Plantar fasciitis flares when the fascia is repeatedly overstretched, so the shoe's job is to reduce that tension at two points: heel strike and toe-off. A higher drop shortens the effective pull on the fascia by elevating the heel relative to the forefoot. Rocker geometry — like what the ON Cloudgo uses — tips the foot forward through midstance without demanding a sharp toe extension, which is exactly the motion that aggravates the fascia. Firm, structured midsole foam matters too; maximally plush shoes can actually destabilize the foot and increase strain on the fascia over longer efforts.

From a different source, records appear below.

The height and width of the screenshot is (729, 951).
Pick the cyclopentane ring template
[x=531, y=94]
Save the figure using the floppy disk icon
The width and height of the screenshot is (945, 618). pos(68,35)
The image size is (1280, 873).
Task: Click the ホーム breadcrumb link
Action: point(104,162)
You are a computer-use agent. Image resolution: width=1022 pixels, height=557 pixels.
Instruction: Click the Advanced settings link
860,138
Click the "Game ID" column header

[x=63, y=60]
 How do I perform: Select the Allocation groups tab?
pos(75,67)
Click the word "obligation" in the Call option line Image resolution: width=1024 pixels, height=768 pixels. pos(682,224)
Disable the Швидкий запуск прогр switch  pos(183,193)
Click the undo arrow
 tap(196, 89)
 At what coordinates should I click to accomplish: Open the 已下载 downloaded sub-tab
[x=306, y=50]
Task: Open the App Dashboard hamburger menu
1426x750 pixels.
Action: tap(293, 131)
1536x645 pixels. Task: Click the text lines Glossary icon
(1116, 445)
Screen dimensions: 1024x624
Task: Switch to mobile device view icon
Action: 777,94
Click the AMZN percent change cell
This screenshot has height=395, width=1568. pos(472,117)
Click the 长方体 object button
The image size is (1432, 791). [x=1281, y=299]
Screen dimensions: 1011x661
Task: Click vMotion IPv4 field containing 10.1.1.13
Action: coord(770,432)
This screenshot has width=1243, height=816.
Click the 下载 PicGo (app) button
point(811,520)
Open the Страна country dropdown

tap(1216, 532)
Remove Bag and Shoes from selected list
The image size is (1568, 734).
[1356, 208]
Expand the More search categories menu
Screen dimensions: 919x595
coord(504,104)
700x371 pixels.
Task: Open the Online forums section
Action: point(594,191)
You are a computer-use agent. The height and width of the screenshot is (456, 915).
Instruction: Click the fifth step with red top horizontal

  • Recommended heel-to-toe drop for plantar fasciitis: 10–12mm reduces tensile load on the plantar fascia.
  • ON Cloudgo heel stack measures approximately 33.8mm; forefoot approximately 22.5mm — an 11mm drop within the therapeutic range.
  • ON Cloudgo Helion Superfoam durometer: 28.1 HA — firm enough to stabilize the arch, not so soft it collapses under load.
  • Rocker geometry in the ON Cloudgo reduces forefoot pressure during both running and prolonged standing.
  • Wide-fit options exist for the ON Cloudgo; standard upper width is 94mm, suited to narrow-to-medium feet.

How to Choose

  • Pick the ON Cloudgo if: you need a daily trainer with an 11mm drop and rocker geometry for both running and long shifts on your feet.
  • Pick the ON Cloudgo Wide if: your forefoot measures wider than 94mm — sizing up half a size won't fix a narrow upper, and lateral pressure worsens fascia strain.
  • Pick a max-stack option like the Cloudmonster if: you want softer landings, but know that excessively plush foam can destabilize the arch and increase fascia tension on longer efforts.
  • Pick a motion-control or stability shoe instead if: you overpronate significantly — the ON Cloudgo is a neutral trainer and won't correct rearfoot mechanics driving your plantar fasciitis.
  • Consult a podiatrist before choosing any shoe if: you have acute plantar fasciitis with morning heel pain lasting more than 10 minutes; footwear alone may not be sufficient treatment.